“Accogliamo positivamente l’apertura della Regione sull’istituzione di un tavolo permanente dedicato alla professione infermieristica, ma ora servono atti concreti, tempi certi e investimenti reali”. Così Antonella Rodigliano (foto), segretaria regionale di Nursind Emilia-Romagna, interviene dopo l’interrogazione presentata dalla consigliera regionale Maria Laura Arduini, che ha posto al centro del dibattito la necessità di valorizzare gli infermieri e affrontare le criticità che da anni interessano il sistema sanitario regionale.
Nursing Up Emilia-Romagna sottolinea come l’atto abbia riportato l’attenzione su questioni più volte denunciate: carenza di personale, difficoltà di reclutamento, abbandono dei percorsi formativi, aumento dei carichi di lavoro e perdita di attrattività della professione. Positiva, per il sindacato, anche la disponibilità manifestata dall’assessore regionale alla Sanità, Massimo Fabi, rispetto alla creazione di un percorso stabile di confronto.
“Il confronto è importante, ma non può fermarsi alle dichiarazioni di principio – continua Rodigliano -. Già nella precedente legislatura era stata condivisa la proposta di istituire un tavolo regionale sul benessere lavorativo degli infermieri, senza che a quell’impegno siano poi seguite convocazioni ufficiali o decisioni operative. Per questo oggi chiediamo che l’apertura della Regione si traduca finalmente in un percorso concreto”.
Per Nursind la valorizzazione della professione infermieristica deve passare da interventi concreti sul piano professionale, economico e sociale. Non basta aprire un confronto, se poi non si interviene sulle condizioni reali di lavoro, sulla carenza di personale e sul riconoscimento di una categoria che regge ogni giorno una parte fondamentale del sistema sanitario.

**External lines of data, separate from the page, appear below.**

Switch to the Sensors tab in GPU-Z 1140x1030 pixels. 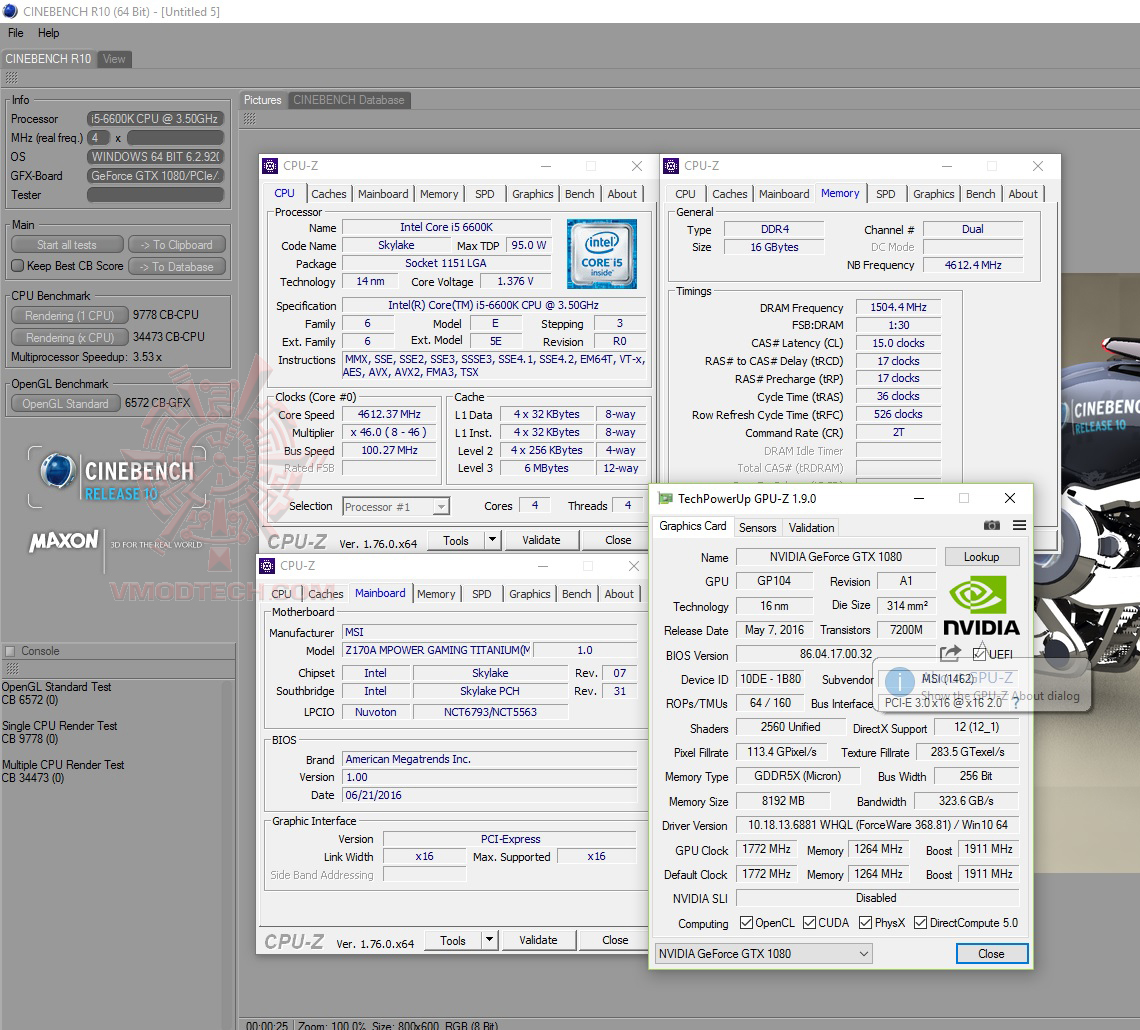click(x=757, y=527)
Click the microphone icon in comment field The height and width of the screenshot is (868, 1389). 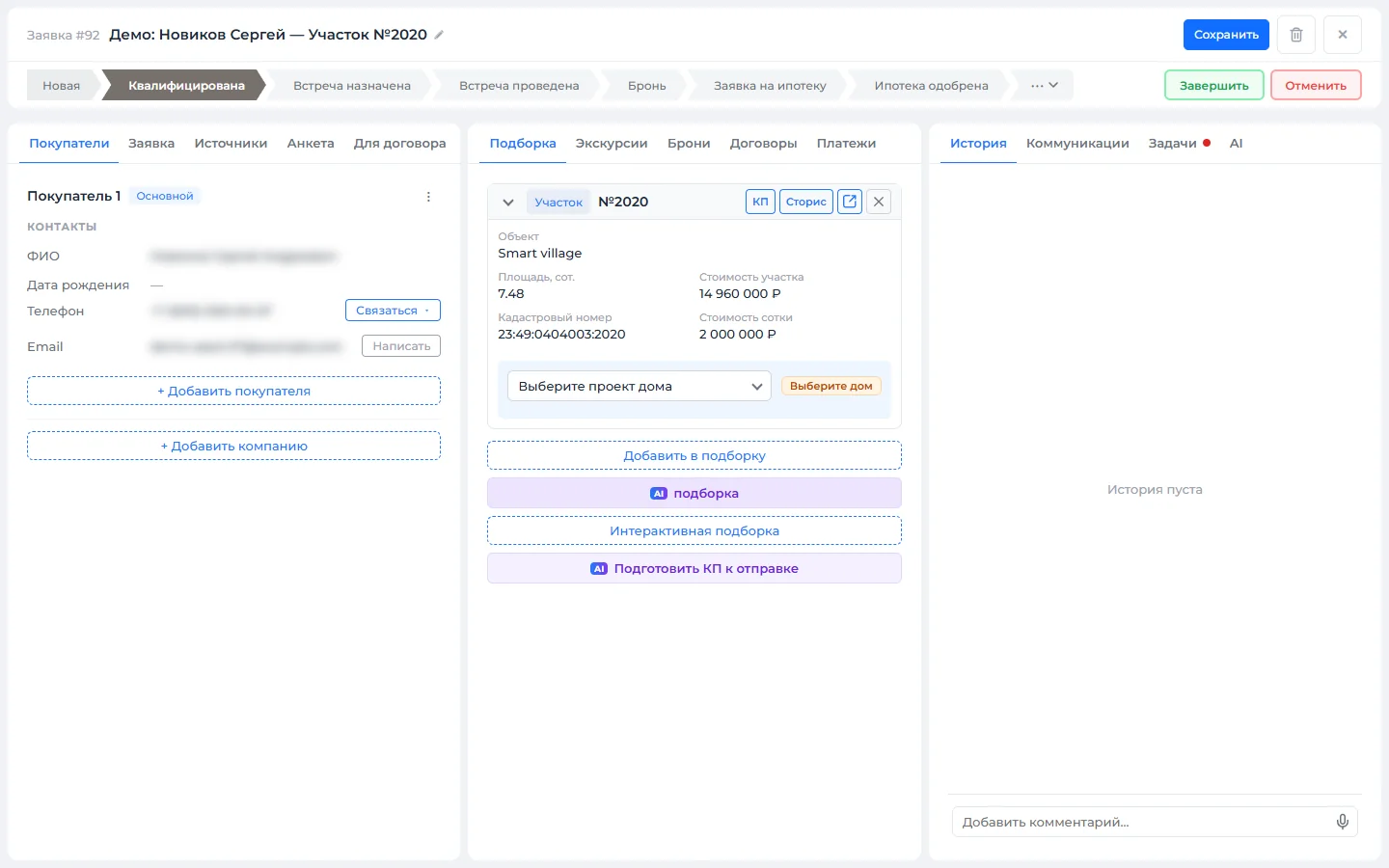click(1342, 822)
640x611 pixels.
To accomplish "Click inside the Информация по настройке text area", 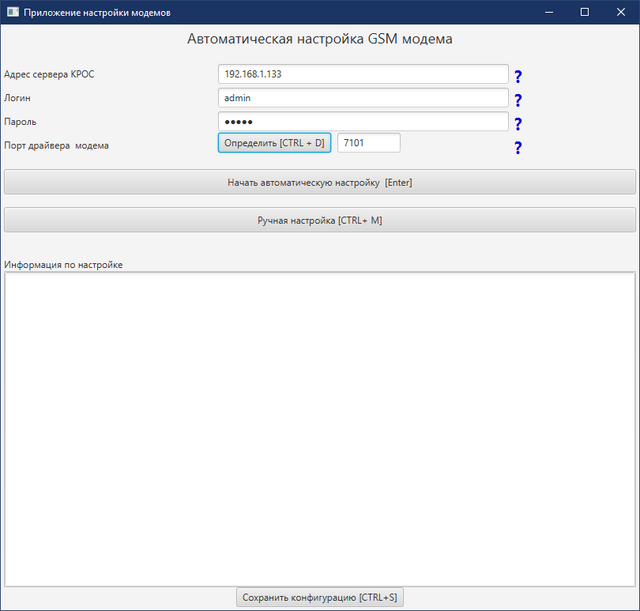I will pos(320,428).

“Gli infermieri sono sempre più gravati da responsabilità crescenti e condizioni di lavoro complesse – sottolinea il sindacato -. Senza investimenti veri, sarà impossibile rendere nuovamente attrattiva questa professione”.
Nursind chiede inoltre che ogni percorso di confronto coinvolga tutte le organizzazioni sindacali maggiormente rappresentative della professione infermieristica. Per il sindacato, escludere chi rappresenta quotidianamente migliaia di infermieri rischia di indebolire il tavolo e di allontanarlo dalle reali esigenze della categoria.
“Gli infermieri attendono da anni risposte concrete – ribadisce Nursind -. Il confronto è importante, ma deve tradursi in valorizzazione professionale, investimenti e miglioramento delle condizioni di lavoro”. Solo così, conclude il sindacato, sarà possibile affrontare la crisi che attraversa la professione infermieristica e garantire ai cittadini un servizio sanitario pubblico forte, sostenibile e di qualità.